Count the lines in the records below that contain the string "height", with case counting, and reply with that number alone.

=======

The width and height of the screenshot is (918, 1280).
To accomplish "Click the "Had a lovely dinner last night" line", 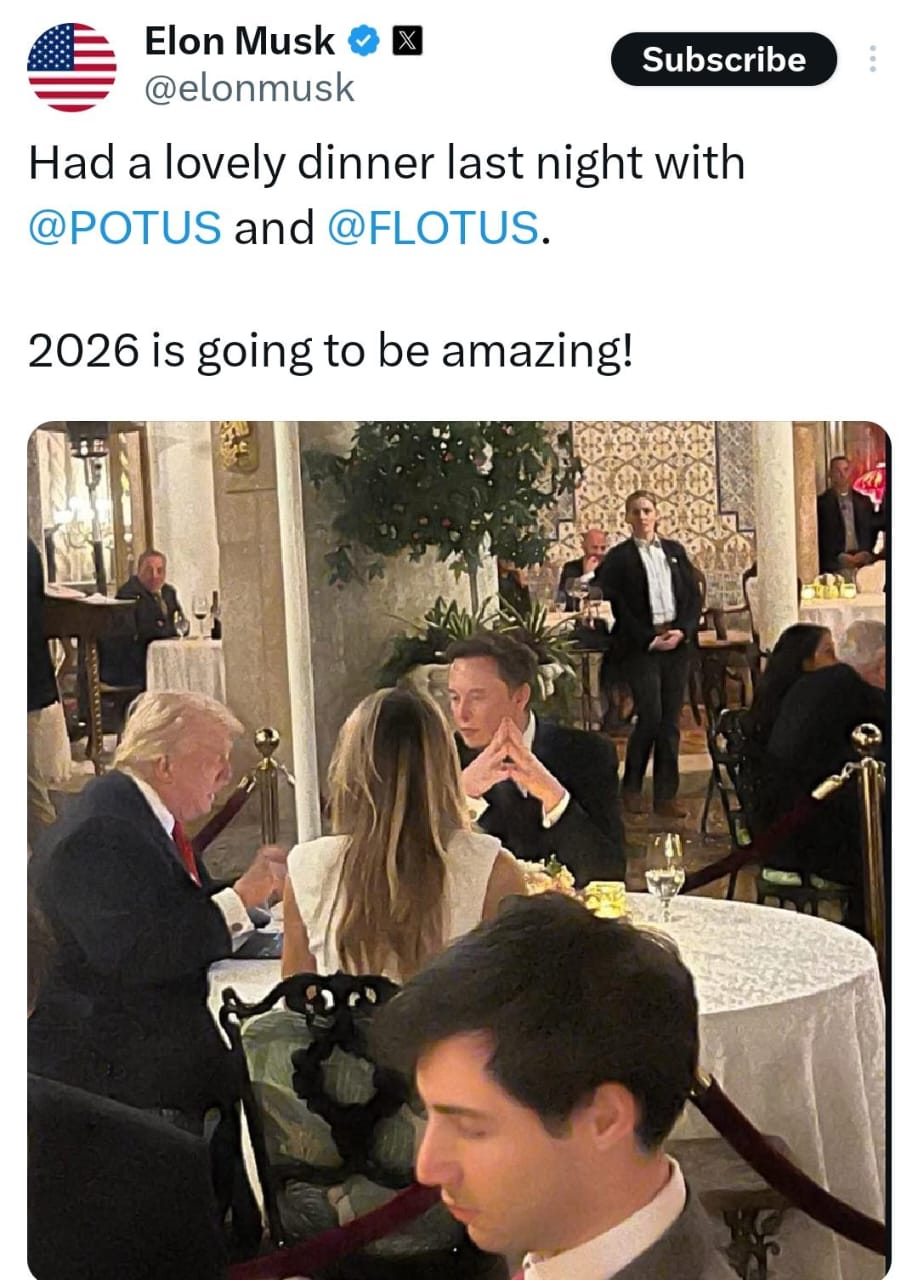I will point(386,163).
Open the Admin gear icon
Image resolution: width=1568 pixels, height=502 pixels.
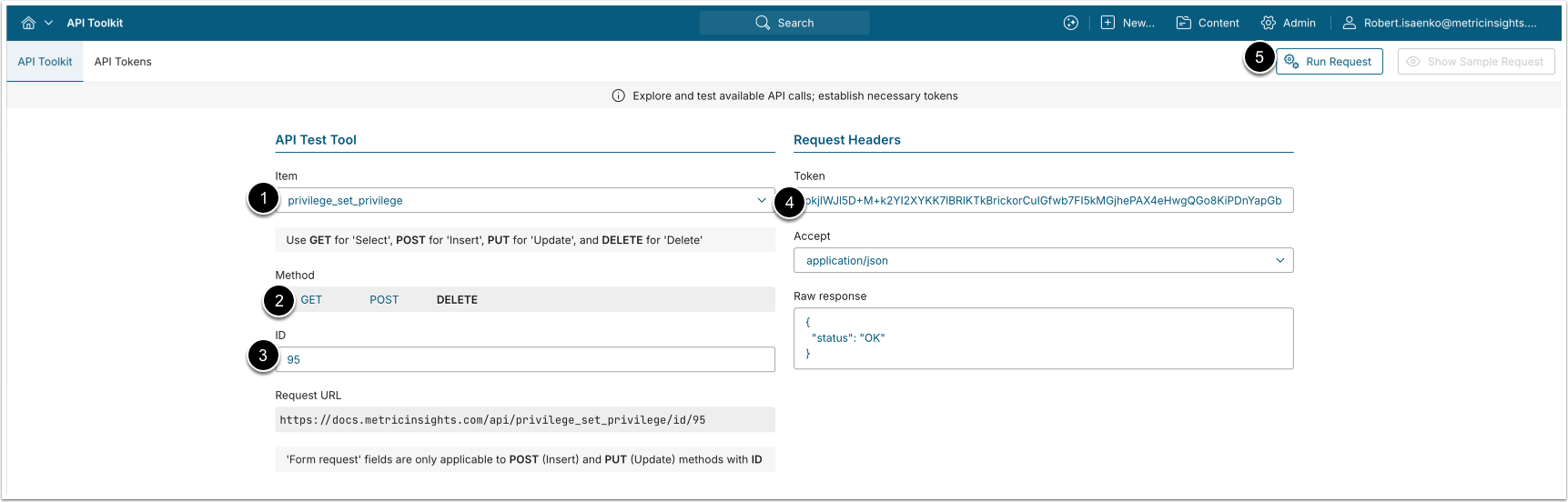(1269, 23)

=======

**Output below**. 2